I introduced a simple non-farm payroll forecasting model last month.  Since then, I have revised the model, which improved the fit and reduced the standard error.  This article explains the current forecast for the October non-farm payroll data, which will be released tomorrow morning.

Non-Farm Payroll (NFP) Model Forecast - October 2012

The table in Figure 1 below includes the monthly non-farm payroll data for two months: September 2012 and October 2012.  The September data was released last month and the non-farm payroll data for October 2012 will be released tomorrow at 8:30 AM EDT.

The model forecasts are in the third data row of the table (in black).  Note that past and current forecasts reflect the latest values of the independent variables, but both forecasts will change when revisions are made to the historical economic data.

The standard error of the model is approximately 113,600, which is still sizable, but a lot of the variation is due to large anomalies in the reported survey data (e.g. the 2010 period in Figure 2 below).  The first and last data rows of the table report the forecast + 0.5 standard errors (in green) and the forecast - 0.5 standard error (in red), respectively.  All values are rounded to the nearest thousand.  Assuming the model errors are normally distributed, roughly 31% of the observations would fall below -0.5 standard errors and another 31% of the observations would exceed +0.5 standard errors.

The actual non-farm payroll release for September 2012 is in the second data row of the table (in purple).  The consensus estimate (reported by for October 2012 is also in the second data row of the table (in purple).  The reported and consensus NFP values also include the deviation from the forecast NFP (as a multiple of the standard error of the estimate).  Finally, the last column of the table includes the estimated changes from September 2012 to October 2012.

Figure 1: NFP Table Sep-Oct 2012

Model Commentary

The model forecast for September is 140,000, which is up 16,000 from last month's forecast.  The consensus estimate for September is 125,000, which is 0.13 standard errors below the model forecast.  The model forecast would appear to suggest the possibility of a positive NFP surprise tomorrow.

However, there is one important caveat this month.

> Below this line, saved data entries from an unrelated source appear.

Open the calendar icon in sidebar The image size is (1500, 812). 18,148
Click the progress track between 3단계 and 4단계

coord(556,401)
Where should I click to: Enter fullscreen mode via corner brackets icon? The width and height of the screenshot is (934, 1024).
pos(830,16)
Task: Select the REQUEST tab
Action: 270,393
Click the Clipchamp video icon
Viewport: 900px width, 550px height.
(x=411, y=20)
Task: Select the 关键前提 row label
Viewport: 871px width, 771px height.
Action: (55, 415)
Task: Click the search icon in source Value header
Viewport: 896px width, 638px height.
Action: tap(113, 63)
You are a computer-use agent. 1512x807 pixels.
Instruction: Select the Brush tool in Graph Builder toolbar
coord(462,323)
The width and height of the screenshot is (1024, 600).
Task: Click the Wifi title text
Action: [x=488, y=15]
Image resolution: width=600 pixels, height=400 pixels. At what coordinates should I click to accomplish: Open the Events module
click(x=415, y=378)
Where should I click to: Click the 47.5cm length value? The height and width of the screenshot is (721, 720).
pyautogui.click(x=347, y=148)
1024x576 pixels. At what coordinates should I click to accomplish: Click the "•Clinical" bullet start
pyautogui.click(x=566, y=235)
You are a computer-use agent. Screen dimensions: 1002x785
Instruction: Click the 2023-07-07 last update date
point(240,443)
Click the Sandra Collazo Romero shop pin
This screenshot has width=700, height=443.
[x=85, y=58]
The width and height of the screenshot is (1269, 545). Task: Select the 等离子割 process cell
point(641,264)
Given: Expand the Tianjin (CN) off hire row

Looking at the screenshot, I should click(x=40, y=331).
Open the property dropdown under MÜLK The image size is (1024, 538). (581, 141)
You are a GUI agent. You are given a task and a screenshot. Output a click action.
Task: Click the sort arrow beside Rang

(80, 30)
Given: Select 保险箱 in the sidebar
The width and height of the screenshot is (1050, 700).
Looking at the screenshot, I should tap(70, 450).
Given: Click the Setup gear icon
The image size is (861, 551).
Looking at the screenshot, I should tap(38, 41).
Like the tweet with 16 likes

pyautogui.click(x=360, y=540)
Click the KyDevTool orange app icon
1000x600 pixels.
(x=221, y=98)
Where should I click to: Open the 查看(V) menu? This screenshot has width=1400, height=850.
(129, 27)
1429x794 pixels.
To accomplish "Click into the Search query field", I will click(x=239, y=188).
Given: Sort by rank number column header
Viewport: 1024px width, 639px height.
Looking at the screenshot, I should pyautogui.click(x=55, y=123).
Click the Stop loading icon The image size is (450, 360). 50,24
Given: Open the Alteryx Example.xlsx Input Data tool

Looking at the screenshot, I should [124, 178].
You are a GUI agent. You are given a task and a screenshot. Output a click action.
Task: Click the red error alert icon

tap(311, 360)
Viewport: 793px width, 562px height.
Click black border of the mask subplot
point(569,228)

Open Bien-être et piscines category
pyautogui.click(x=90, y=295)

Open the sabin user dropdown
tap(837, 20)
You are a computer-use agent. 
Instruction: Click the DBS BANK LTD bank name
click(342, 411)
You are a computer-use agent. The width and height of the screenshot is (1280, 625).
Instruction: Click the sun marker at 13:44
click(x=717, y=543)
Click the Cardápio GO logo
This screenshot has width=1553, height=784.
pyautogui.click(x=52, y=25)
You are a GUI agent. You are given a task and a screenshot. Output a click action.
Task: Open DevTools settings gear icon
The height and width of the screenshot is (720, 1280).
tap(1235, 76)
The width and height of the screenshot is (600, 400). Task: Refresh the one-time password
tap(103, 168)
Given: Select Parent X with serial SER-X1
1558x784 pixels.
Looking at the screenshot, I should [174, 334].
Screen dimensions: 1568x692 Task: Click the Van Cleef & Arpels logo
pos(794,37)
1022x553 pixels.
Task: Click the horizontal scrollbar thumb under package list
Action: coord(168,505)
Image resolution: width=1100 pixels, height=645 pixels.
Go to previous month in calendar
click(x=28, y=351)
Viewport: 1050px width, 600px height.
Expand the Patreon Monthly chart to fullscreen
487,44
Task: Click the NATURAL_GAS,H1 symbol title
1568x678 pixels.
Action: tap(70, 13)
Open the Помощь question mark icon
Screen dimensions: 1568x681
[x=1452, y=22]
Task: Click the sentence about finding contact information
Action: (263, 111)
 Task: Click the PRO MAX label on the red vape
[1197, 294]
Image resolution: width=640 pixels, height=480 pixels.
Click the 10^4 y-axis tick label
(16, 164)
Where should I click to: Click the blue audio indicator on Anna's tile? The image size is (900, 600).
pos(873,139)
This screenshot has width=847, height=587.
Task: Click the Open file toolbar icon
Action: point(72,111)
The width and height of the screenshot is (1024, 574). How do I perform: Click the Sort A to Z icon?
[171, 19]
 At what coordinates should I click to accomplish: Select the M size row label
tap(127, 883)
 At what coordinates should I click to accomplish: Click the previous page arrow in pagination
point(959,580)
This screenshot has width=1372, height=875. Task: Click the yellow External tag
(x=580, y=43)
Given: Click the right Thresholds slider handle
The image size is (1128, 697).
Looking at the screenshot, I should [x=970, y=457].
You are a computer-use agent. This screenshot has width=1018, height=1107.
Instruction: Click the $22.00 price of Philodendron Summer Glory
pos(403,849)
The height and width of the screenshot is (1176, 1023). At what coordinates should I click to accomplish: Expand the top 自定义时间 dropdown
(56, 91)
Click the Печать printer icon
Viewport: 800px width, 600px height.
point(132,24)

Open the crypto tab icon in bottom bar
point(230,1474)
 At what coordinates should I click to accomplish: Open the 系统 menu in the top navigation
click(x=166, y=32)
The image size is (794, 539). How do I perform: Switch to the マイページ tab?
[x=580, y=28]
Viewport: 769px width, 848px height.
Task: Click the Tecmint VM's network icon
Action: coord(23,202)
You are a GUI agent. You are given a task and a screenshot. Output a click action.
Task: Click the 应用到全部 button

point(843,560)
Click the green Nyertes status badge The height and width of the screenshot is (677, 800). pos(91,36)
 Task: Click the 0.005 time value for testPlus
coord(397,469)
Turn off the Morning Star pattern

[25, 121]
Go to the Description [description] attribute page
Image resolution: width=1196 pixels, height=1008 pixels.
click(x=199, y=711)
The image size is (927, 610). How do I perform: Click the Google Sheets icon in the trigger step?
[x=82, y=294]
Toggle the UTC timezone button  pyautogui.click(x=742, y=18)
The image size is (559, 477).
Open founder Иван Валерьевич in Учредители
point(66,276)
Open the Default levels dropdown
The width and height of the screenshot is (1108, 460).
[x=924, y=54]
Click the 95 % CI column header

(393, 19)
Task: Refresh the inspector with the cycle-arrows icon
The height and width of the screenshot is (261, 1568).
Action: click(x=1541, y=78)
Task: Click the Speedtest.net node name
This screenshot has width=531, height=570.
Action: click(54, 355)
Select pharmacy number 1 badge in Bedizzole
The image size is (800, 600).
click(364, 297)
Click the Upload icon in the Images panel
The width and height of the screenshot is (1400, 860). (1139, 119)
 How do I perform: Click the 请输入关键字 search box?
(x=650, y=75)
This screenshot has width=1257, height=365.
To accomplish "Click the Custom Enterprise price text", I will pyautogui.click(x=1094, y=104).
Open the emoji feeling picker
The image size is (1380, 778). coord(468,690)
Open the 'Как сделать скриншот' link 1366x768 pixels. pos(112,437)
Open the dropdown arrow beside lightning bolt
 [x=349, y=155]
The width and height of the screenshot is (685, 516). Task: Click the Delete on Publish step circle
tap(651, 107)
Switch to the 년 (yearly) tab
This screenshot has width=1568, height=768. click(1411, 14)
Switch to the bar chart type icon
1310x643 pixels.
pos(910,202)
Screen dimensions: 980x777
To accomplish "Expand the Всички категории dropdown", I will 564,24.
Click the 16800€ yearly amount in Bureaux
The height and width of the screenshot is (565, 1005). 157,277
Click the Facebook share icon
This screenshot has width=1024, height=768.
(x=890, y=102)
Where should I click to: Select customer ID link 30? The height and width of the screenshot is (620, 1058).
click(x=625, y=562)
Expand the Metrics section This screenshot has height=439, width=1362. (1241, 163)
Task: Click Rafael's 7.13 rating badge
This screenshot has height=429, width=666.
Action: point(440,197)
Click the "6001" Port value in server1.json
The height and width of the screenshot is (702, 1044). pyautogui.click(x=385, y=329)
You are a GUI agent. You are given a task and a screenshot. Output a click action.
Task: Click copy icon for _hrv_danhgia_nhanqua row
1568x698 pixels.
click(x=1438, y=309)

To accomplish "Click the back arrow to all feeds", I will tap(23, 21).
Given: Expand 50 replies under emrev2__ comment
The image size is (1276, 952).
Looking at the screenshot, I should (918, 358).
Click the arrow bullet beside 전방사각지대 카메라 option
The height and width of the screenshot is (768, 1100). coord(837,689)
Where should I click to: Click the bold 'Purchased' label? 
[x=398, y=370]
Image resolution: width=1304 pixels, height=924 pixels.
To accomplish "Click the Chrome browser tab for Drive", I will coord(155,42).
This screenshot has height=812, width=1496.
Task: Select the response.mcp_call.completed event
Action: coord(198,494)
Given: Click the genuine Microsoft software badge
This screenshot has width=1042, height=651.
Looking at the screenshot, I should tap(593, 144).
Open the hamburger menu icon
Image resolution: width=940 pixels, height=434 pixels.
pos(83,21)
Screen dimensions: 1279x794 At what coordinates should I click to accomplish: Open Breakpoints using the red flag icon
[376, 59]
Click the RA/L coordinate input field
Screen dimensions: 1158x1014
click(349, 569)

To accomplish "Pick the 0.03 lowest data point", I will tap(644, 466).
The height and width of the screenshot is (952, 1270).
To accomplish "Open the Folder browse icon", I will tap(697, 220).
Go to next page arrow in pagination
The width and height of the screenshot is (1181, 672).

One of the model's independent or explanatory variables is weekly unemployment claims.  A few weeks ago, the weekly claims number was unusually low.  Several analysts have suggested that California might have significantly under-reported its claims that week.  If we adjust the claims number for that week to be consistent with the claims reported during the adjacent weeks, the model forecast for the month of October would drop from 140,000 to 121,000, which would be slightly below the consensus estimate.

The initial model that I created last month understated the NFP numbers for an extended period, but the new model is much more consistent with the historical data (see Figure 2 below).  However, positive and negative deviations from the new model NFP forecasts can still continue for several months, which has led to periods of positive and negative equity returns, respectively (at least anecdotally). In other words, when the new model consistently underestimates the actual NFP data by a significant amount, it can lead to strong equity market performance in the future.  The opposite is also true.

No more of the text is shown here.